PROBLEM TO WORK ON:
Copy out the lines below verbatim, starting with the line that contains "Describe the element" and ending with the line that contains "legend: GOES-16 is".

*** Opening of DATA FOR THIS EXERCISE ***

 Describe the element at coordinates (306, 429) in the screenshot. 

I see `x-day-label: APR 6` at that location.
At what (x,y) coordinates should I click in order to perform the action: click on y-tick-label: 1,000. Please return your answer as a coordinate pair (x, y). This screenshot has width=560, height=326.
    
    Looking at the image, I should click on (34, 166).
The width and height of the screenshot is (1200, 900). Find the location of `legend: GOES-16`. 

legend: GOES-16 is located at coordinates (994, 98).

*** Close of DATA FOR THIS EXERCISE ***
*** Opening of DATA FOR THIS EXERCISE ***

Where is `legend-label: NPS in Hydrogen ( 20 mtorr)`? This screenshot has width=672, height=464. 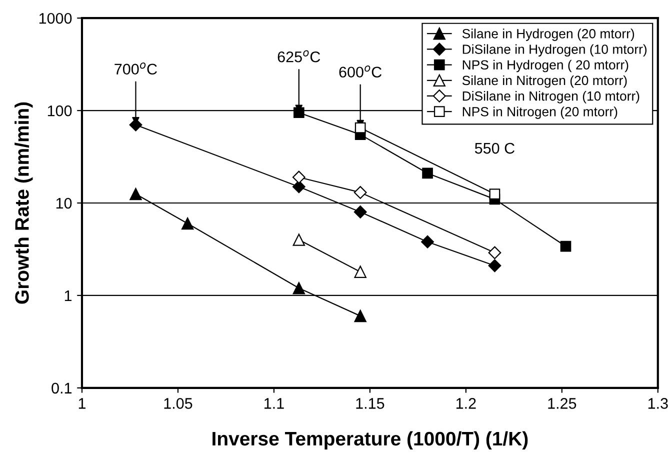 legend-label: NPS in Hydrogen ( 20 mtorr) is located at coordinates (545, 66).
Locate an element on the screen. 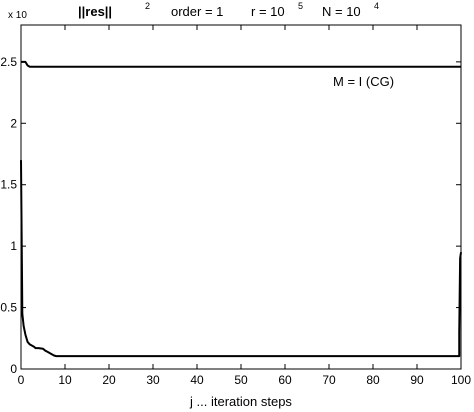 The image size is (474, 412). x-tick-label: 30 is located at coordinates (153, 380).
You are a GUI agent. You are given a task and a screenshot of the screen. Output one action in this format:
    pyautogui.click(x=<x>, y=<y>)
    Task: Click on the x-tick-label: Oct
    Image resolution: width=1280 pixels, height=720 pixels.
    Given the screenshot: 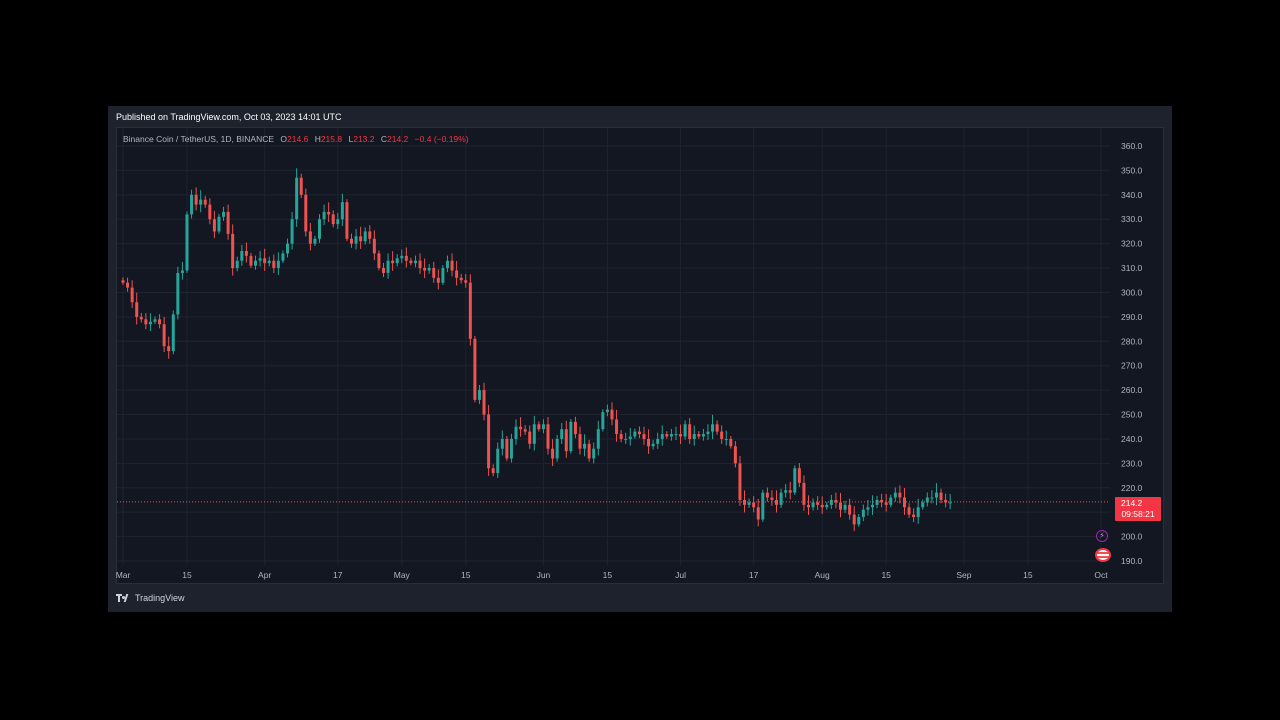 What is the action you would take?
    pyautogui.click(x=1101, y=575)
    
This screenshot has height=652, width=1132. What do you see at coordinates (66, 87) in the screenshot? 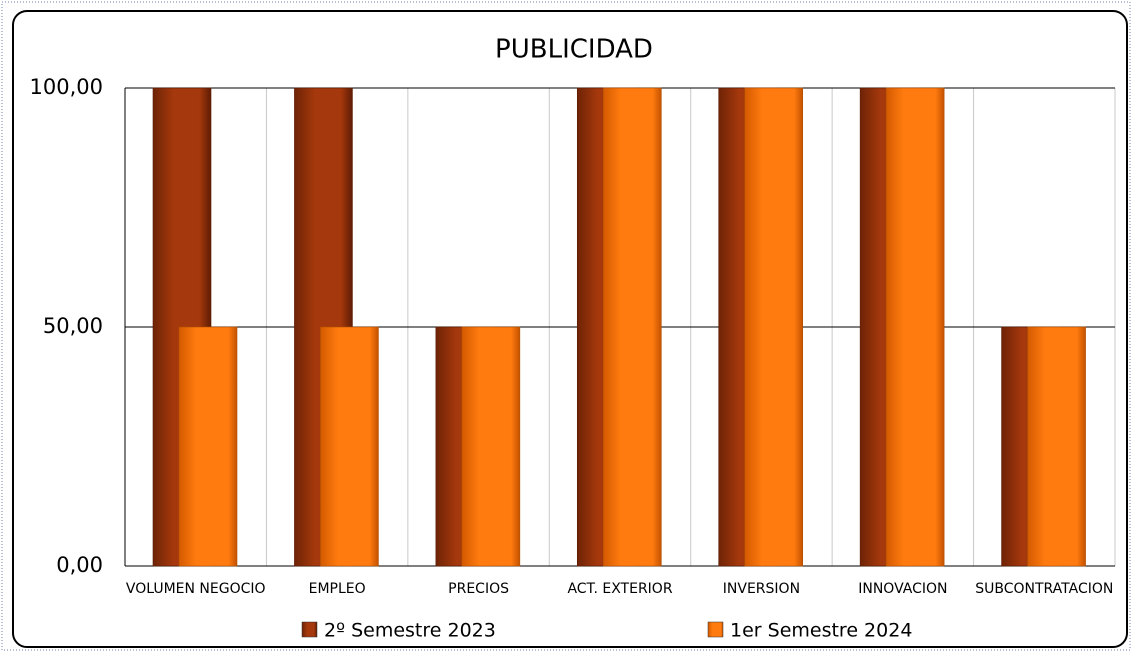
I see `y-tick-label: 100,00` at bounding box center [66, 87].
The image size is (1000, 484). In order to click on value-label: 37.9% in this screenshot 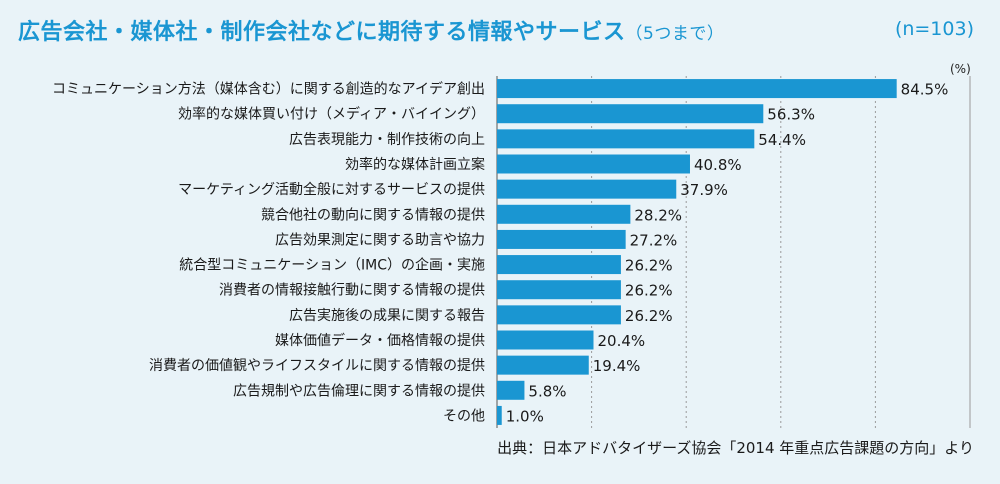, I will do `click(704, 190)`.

*** Close of DATA FOR THIS EXERCISE ***
*** Opening of DATA FOR THIS EXERCISE ***

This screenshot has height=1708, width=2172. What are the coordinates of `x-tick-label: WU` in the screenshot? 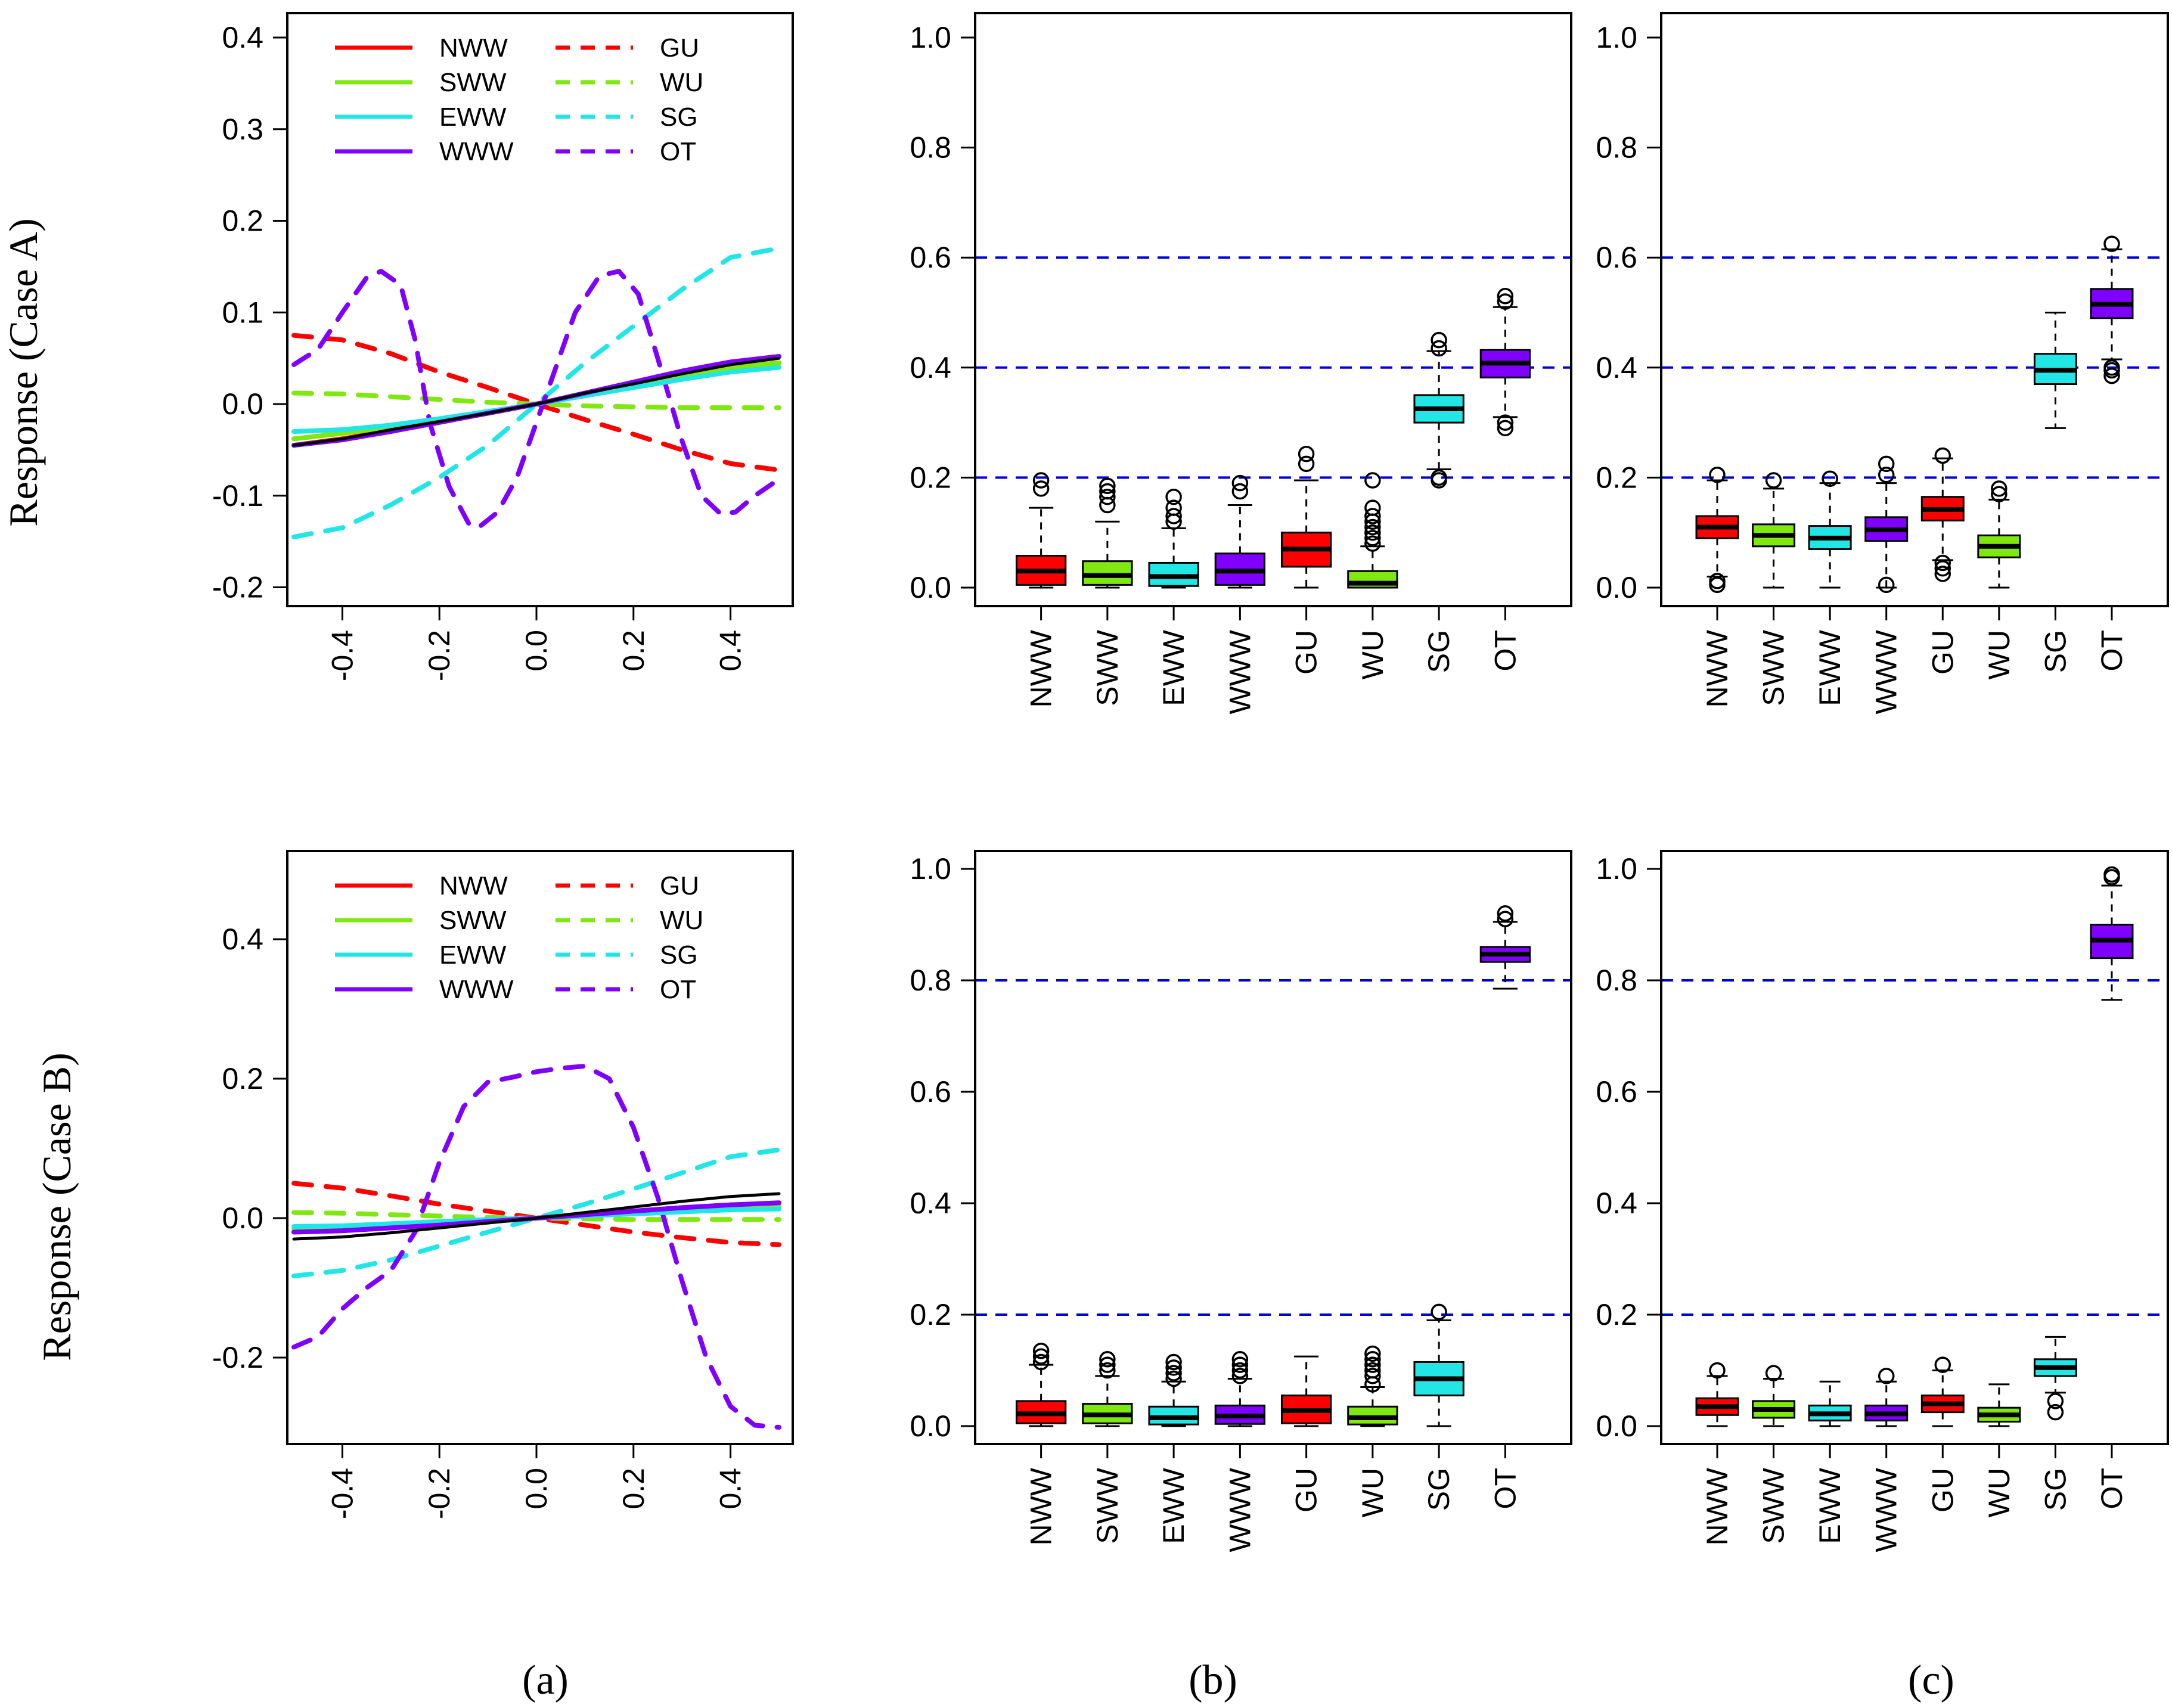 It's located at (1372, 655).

*** Close of DATA FOR THIS EXERCISE ***

RESPONSE TO THE TASK:
 Describe the element at coordinates (306, 429) in the screenshot. 

I see `x-day-label: APR 6` at that location.
At what (x,y) coordinates should I click in order to perform the action: click on y-tick-label: 1,000. Please return your answer as a coordinate pair (x, y). This screenshot has width=560, height=326.
    
    Looking at the image, I should click on (34, 166).
The width and height of the screenshot is (1200, 900). Find the location of `legend: GOES-16`. 

legend: GOES-16 is located at coordinates (994, 98).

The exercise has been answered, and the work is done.